Dr. Reichler's Bio 301    Print Name:____________KEY____________

Exam #1   Oct. 1st, 2003


            Answer each question as succinctly as possible in the space provided.  If needed, continue on the back.  If you use a drawing as part of your answer, be sure to also include a written explanation.  Read each question carefully and donÕt hesitate to ask if a question seems unclear.  These questions have specific answers, although for some, more than one answer is possible.  To receive full credit you must clearly and fully answer the question being asked.  Each question is worth 6 pts, unless otherwise noted, for a total of 104 points possible for this exam.


1.     Why do we consider life on earth to be carbon-based?

All of the 4 biomolecules (carbohydrates, lipids, amino acids/proteins, and nucleotides) are comprised primarily of carbon.


2.     Everything that we consider as being alive has a membrane.  Why is a membrane critical to being considered alive?

Living organisms must be organized.  Membranes help organize the cell by separating inside from outside.


3.     Why is recognition of the intron/exon border critical for proper protein production?

Improper splicing of the intron would change the reading frame of the exons.


4.     What gene would be expressed in all human cells?  Why would this gene be expressed in all human cells?  (8 pts)

Many answers, only one is needed:  Histones-all cells have DNA that needs to be packaged, RNA polymerase- all cells are transcribing, tRNA or ribosomes-all cells are translating,


5.     What gene would be expressed only in some human cells, and what type of cell (by name or description) would be expressing this gene?  Explain.  (8 pts)

Many answers, only one is needed:  DNA polymerase-only cells replicating the DNA need this protein, telomerase-only cells going through a lot of mitosis/DNA replication need this,


6.     What are one similarity and two differences between the leading and lagging strand of DNA replication?

Similar:  any one of- both need primer to start.  Both go 5Õ-3Õ, both use DNA polymerase, each origin of replaication has two leading and two lagging strands,

Different:  any two of- leading is toward unwinding, lagging moves away from unwinding; lagging uses many primers, leading only one primer; leading strand is continuous, lagging strand is in small pieces,


7.     During DNA replication, what is happening to the hydrogen bonds and covalent bonds on both the original (template) and new DNA strand?

Original strand is breaking hydrogen bonds and nothing is happening to the covalent bonds.  New strand is forming both hydrogen bonds and covalent bonds.


8.     How are replication errors detected and repaired?

Mismatched DNA is detected by the distortion of the 3-D structure of the double helix.  The incorrect DNA is removed and the correct bases are put in.


9.     What prevents a cell with short telomeres from performing mitosis?  (8 pts)

This cell cannot replicate its DNA and therefore cannot perform mitosis.
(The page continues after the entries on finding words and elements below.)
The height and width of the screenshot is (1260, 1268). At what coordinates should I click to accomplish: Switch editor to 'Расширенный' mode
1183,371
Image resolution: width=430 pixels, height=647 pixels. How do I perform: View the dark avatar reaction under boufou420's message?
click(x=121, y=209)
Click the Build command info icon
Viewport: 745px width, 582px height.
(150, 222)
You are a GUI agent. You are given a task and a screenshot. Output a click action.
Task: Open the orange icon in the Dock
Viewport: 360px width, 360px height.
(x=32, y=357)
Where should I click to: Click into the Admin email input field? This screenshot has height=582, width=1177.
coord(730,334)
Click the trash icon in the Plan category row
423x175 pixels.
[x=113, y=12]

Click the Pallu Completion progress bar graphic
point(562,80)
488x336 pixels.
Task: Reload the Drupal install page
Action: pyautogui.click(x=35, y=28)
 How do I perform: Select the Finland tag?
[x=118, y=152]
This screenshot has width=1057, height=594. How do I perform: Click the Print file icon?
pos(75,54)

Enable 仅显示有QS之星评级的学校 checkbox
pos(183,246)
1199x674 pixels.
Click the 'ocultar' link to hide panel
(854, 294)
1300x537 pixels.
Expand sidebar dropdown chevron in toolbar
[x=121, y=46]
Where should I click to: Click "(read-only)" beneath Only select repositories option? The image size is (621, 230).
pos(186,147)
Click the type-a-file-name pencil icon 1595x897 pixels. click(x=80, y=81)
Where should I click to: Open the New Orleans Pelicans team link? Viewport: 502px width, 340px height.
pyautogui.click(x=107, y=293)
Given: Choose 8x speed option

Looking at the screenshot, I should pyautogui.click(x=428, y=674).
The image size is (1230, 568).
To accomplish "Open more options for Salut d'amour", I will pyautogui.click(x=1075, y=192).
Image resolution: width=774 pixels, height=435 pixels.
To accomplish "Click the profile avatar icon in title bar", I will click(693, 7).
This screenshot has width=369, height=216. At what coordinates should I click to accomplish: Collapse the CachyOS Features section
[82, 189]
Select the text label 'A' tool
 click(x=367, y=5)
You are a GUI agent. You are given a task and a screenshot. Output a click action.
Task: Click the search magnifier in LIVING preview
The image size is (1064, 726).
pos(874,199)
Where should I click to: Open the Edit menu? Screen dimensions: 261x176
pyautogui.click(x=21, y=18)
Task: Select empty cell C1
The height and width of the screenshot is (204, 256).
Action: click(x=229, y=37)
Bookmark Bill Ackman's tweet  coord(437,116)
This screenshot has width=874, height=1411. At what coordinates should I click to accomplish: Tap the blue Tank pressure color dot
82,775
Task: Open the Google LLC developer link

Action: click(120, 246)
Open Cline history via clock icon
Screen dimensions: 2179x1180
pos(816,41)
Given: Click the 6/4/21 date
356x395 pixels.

10.  If you were watching a cell undergo mitosis, how would you know when mitosis had ended?

Either the cell would divide, and/or, the DNA unpackages, and/or, the nucleus reforms


11.  What protein might be over-produced or over-abundant in a cancer cell?  Why?

Any one of:  Telomerase- to maintain long telomeres so the cell can continue to replicate the DNA and divide; MDR- to efflux toxins


12.  Why did your Mom provide slightly more than 50% of your DNA?

Mitochondria have DNA and the mitochondria are inherited maternally


13.  How could we determine whether humans from Africa and from Europe are the same species?

If they can reproduce and their offspring can reproduce, then they are the same species.  So if they are sharing genetic info, they are the same species


14.  Why do people who have been separated for a long time have more differences in their mitochondrial DNA than people who have been separated recently?

More time apart leads to more mutations and more differences in the mtDNA.


15.  Formulate a question about cancer.  Then apply rules 1 and 2 of Strong Inference (the parts prior to actually doing any experiments) to answer your question.  (10 pts)

A question with at least two hypotheses about this question plus at least one experiment that can disprove one or more of the hypotheses.

Example:  Q- what causes cancer?  HypoÕs- radiation.  DNA replication.  Water.  Expt- expose humans to water and radiation and see which ones develop cancer.




Bonus:  What is problematic about using mitochondrial DNA to study human ancestry?  What was the solution to this problem that Dr. Sykes used?  (4 pts)

mtDNA only traces maternal lineage.  It only traces female migration.  By looking at the Y chromosome, which is only inherited via males, he could look at male lineage and male migration.